When students of mine ask how Krsna (in Mahabharata and elsewhere) can be a "god" when he lies, cheats, misleads, rationalizes, seduces, murders, and _games_ the whole story---a friend you want and an enemy you must fear---I ask them why should god be any different than you are? How do we learn about ourselves from a god who is not like us? Drawing the line between gamesmanship and venality is no easy task, and why should it be? Are you puzzled that "cheating" is another human way of securing advantage? Morality doesn't get in the way of having game.  Rather, moral choices are another way of playing, another feature of our game.

Let's repeat the obvious: the gods and/or God (your game here) usually gets a pass. That is, there is the attribution of mystery, divine purpose, higher unknown goals, all ways of taking game from god(s). God is above human games is the usual meme. But not in every case, certainly not in all of these preChristian stories.
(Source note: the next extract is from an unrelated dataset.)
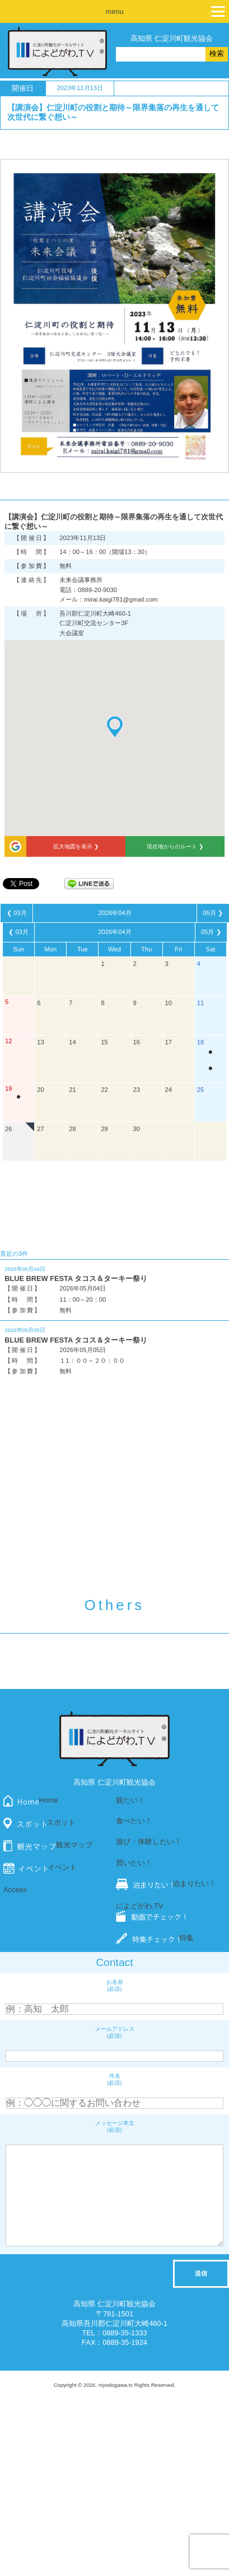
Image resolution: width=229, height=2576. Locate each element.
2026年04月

But maybe, just maybe, gods have some really interesting game. You know, like the rest of us. The current tabloid game involves the money, the power, the industry of the NFL and its role in worldwide entertainment. I've no particular judgments here about the game of football or Mr Brady or the utter absurdity of this affair in light of other matters (he received a longer suspension and fine for gaming than for others in the industry who are spousal abusers?) or it's social "importance." Life is about having game. How you decide the stakes, the costs, the benefits, and the consequences: that is what matters. Choose wisely or have enough game that you can be Krsna. In our modern world that's no small game.